- Cunéiformes sumériens - Inconnu
Ce sont sans doute des impératifs économiques qui ont amenés les Sumériens à graver leurs premiers signes. Ils avaient besoin de tenir des comptes liés au commerce des marchandises.
L’apparition de l’écriture n’est donc pas le fruit du hasard, mais bien un acte volontaire et délibéré de l’homme de créer un système de communication inédit.
L’écriture est-elle née à partir de rien?
Avant l’écriture telle que nous la connaissons, il existait déjà des aide-mémoires, appelés calculi. En Mésopotamie, les plus anciens de ces calculi, sorte de petits jetons d’argile, datent du VIIIe millénaire. Leur seule fonction était comptable. Il s’agit du même procédé que les quipu (cordelettes nouées) de la culture inca, en Amérique précolombienne.

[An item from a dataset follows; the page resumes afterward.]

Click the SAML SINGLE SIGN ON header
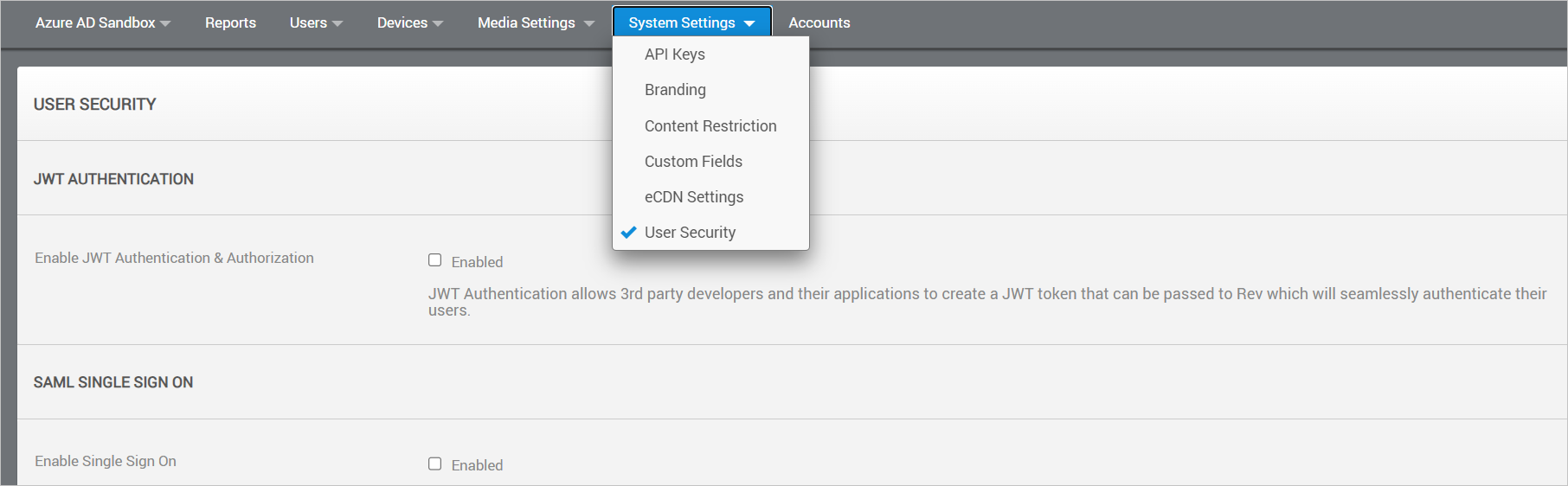This screenshot has width=1568, height=486. pyautogui.click(x=113, y=382)

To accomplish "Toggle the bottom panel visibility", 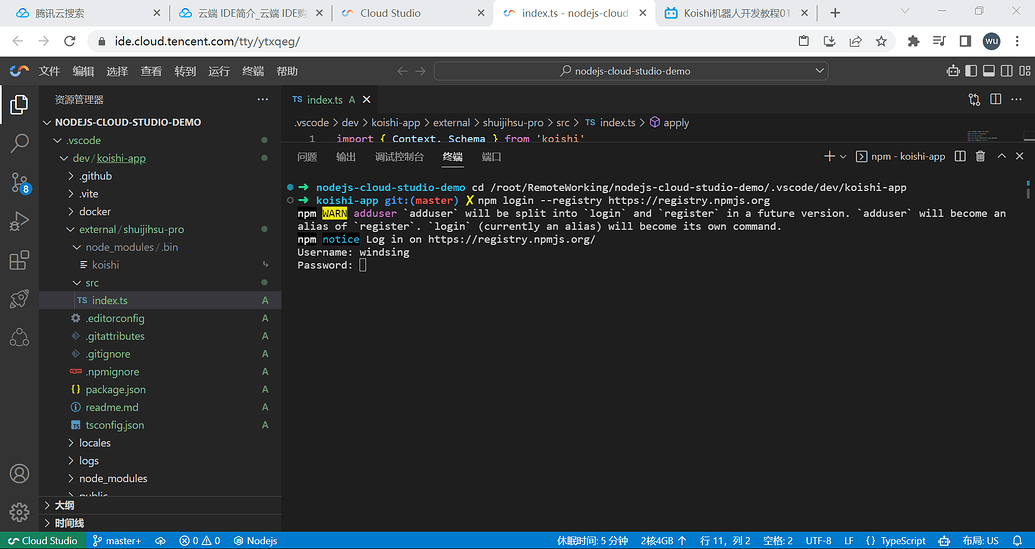I will pos(988,71).
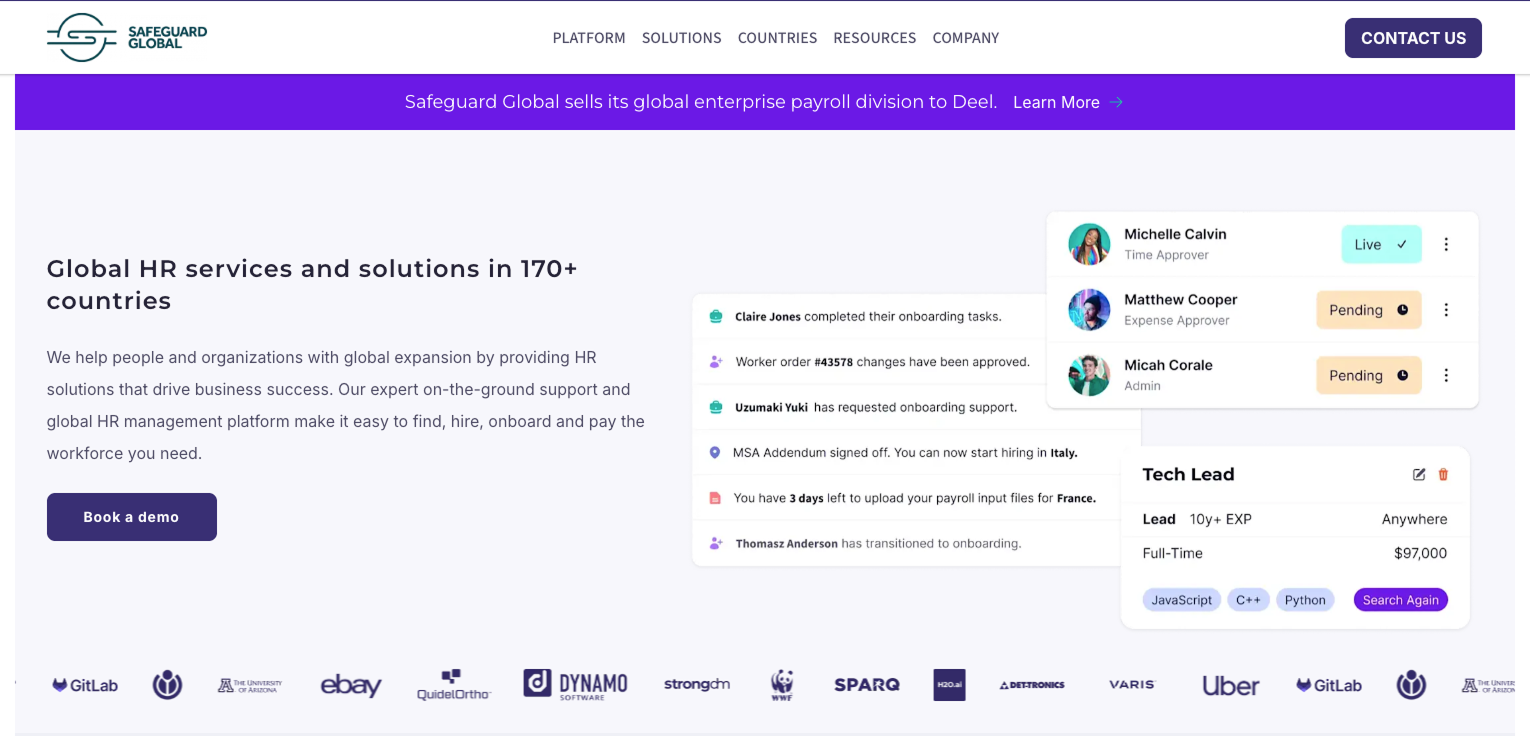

Les signes gravés sur ces jetons étaient pictographiques. Certains de ces petits dessins ont donné naissance à des signes de l’écriture sumérienne, mais les pictogrammes ne sont pas une écriture, car ils ne notent pas une langue. En effet, les pictogrammes sont partout autour de nous, encore aujourd’hui, sur les panneaux routiers, par exemple!
Cependant, la naissance d’une écriture est généralement précédée par l’utilisation de pictogrammes.
Les débuts de l’écriture sumérienne
Il existait 800 ou 900 signes idéographiques. Une partie d’entre eux signifiaient ce qu’ils représentaient. Par exemple, le signe représentant une tête se lit «sag» car c’était le mot employé pour désigner la tête. De même, celui illustrant un poisson est prononcé «ku» et le roseau se lisait «gu». Certains autres signes ont été créés pour noter le pluriel ou des idées abstraites.
Pour créer un système d’écriture, il faut une capacité d’abstraction. Il faut également que l’écriture convienne à la langue qui doit être notée. C’est-à-dire, qu’il faut que, pour chaque son prononcé, il existe un signe distinct qui le représente.
Tout un système grammatical accompagnait l’emploi de l’écriture. Il est indispensable de le maîtriser pour comprendre la langue notée. Le sumérien était une langue agglutinante, c’est-à-dire l’emploi de suffixes et de préfixes pour désigner le pluriel et les conjugaisons, à la place de nos terminaisons (langue flexionnelle).
Evolution de l’écriture sumérienne
L’écriture, lorsqu’elle note une langue parlée, est vivante et évolue donc dans le temps. Les signes se sont de plus en plus stylisés. Des idéogrammes dessinés à l’origine, il ne reste plus qu’un vague rapport de forme avec son signe cunéiforme correspondant.
Ces signes cunéiformes ont été repris par les Akkadiens pour noter leur langue. Mais les signes perdent alors leur valeur idéographique. Ils seront employés pour noter des syllabes. Ainsi, «ku» ne signifie plus le poisson, mais se lit «ku», en tant que composant d’un mot à plusieurs syllabes.
Les listes
Les Sumériens, comme les Akkadiens, rédigeaient de nombreuses listes pour rassembler leurs savoirs. Des listes de fonctions, de métiers, de titres, d’objets, d’aliments, de tissus, etc. ont été mises au jour.